A lack of subsidies for gasoline and oil would make things like public transit or alternative energy already that much more attractive to people who favor these policies because they would already have that much more of the price gap in their current market efficiency made up.
As mentioned in the link above, the possibility of such a sane economically principled response, ending inefficient subsidies and a simple net zero tax to disincentivize some future development that is undesirable now, is approaching zero. Those subsidies have powerful interests, both in energy lobbies and the general public who thinks cheap oil or carbon energy is some sort of American birth right (and woefully overestimates the effectiveness of opening new drilling sources on prices. Even if we were sitting on virtual oceans of untapped oil capable of actually moving the price of oil and resultant fuels, which few people claim we are, such oceans would be exploited in market protective ways by large energy corporations rather than entrepreneurs who might compete for market share).
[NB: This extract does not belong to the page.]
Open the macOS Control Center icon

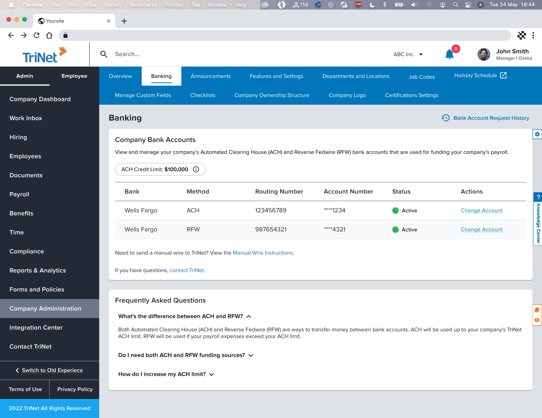468,5
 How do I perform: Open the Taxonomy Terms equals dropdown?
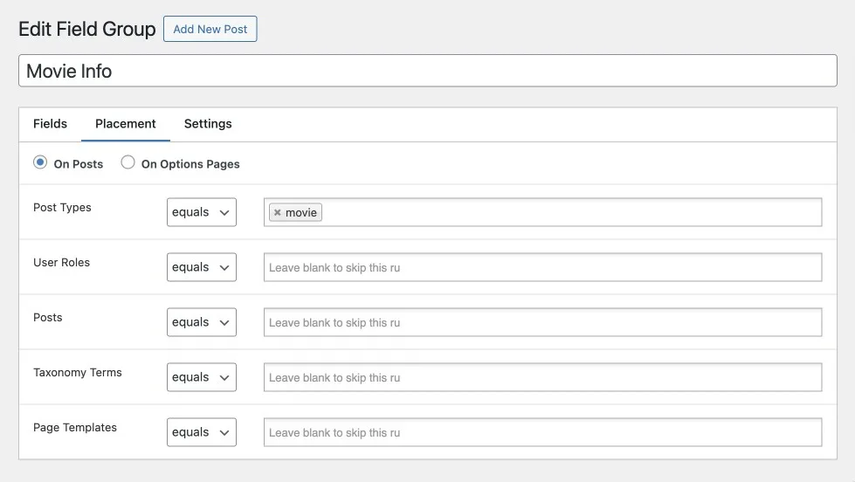tap(201, 377)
And the possibility of say, income or corporate income tax reform with a simple and basic cut in the rates of lower and middle class incomes or the reduction of corporate income taxes across the board in exchange for the ending of peculiar subsidies, is practically impossible as well.
Incidentally, Tyler Cowen notes that another undisclosed obstacle is land use regulation. Environmentalists and others who end up opposing things like wind farms are basically shooting the energy reform movement in the foot. Sometimes on the notion that their desired outcome isn't new energy at all replacing the old but reduced energy based lifestyles. While it may be entirely sensible for people to conserve energy and reduce the amount needed for the exercise of their daily activities, this won't happen because we rant and rave about it and try to starve people of energy production. If we cannot produce that energy from cleaner sources, like wind or solar or nuclear fuels or something else, then consumers will continue to get it from cheaper and dirtier sources like gasoline, corn ethanol, and coal and no change will occur. The effective means of getting people to alter their daily lifestyles and energy consumption will be the price of energy going up. As happened when gasoline prices skyrocketed up toward and, in some cases, over $4 a gallon.
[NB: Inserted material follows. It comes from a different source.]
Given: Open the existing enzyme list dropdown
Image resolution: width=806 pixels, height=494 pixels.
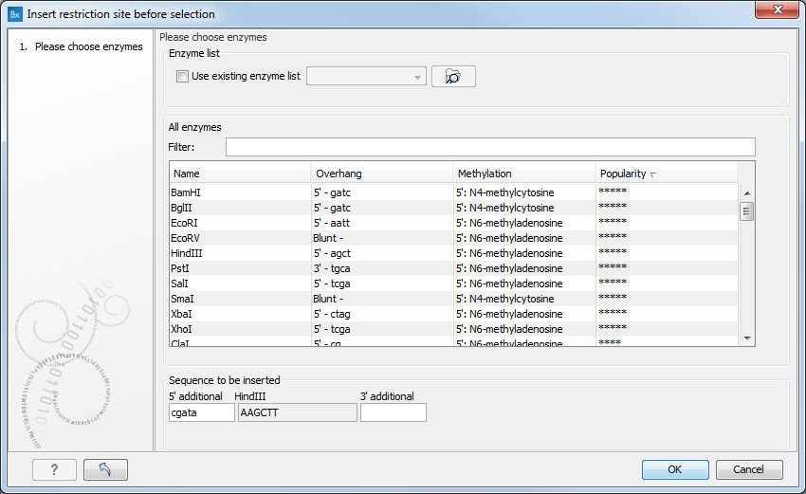Looking at the screenshot, I should 367,77.
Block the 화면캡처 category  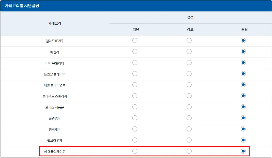135,118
That cannot happen with billions of dollars of needless subsidies and it won't happen with the obstruction of construction projects actually trying to solve the problem.
Oh and people saying things like this: You're a moron. Thanks for playing, now go back to playing with your paper circles in the special class room. Especially the part about oil and water. Holy shit you're stupid.
*Gray Matters*
1 hour ago
2 comments:
In your opinion, when/if we remove subsidies, is it better to deregulate first, or should we just drop the subsidies?
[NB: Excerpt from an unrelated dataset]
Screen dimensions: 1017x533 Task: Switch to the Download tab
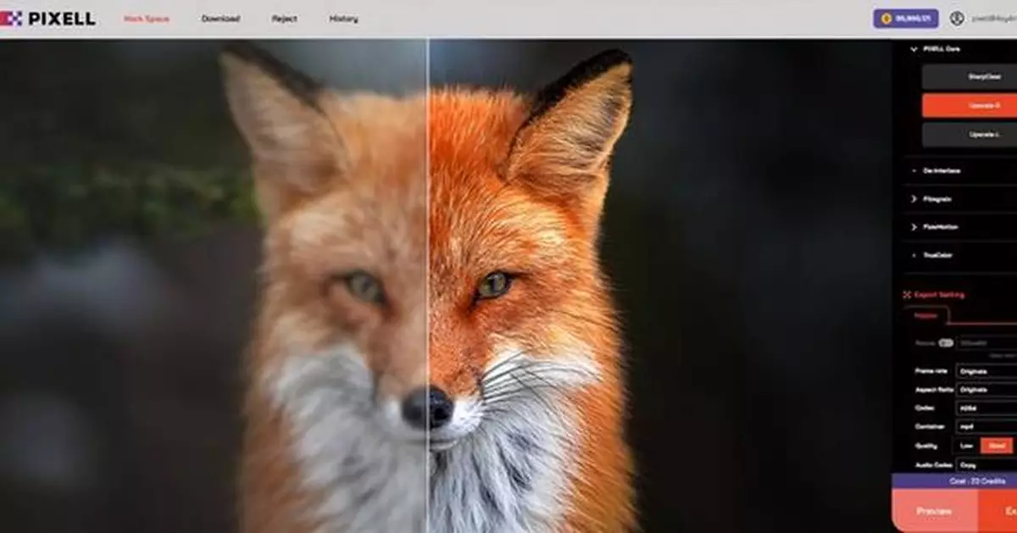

Deregulation, particularly of energy, has some tricky history (see Enron and California). In my opinion the subsidies should go away first and the de-regulation battle will take time to do and work through what is "needed" and what is not. Most such regulations are probably unnecessary in my world, but I don't quite occupy the normal political world.
There may be, in my opinion, lots of frivolous regulations (such as CAFE standards on vehicles) that will be further rendered unnecessary if the base energy prices are left undisturbed, or are increased by a combination of removed subsidies and increased taxes. We may not know this until we get to the other side of the subsidy situation. These subsidies are small in comparison to the overall energy markets, but they're not insignificant factors for things like the profit margins of firms, especially larger versus smaller firms (larger being more likely to extract economic rents from government largess).
I assume for the most part that the most effective regulations will simply establish and police markets for the prices of pollutants and externalities related to them, leading to companies trying to minimize such costs by cleaning them up themselves or by producing energy without such costs built in. But this is probably not what most people envision when they think of energy regulations.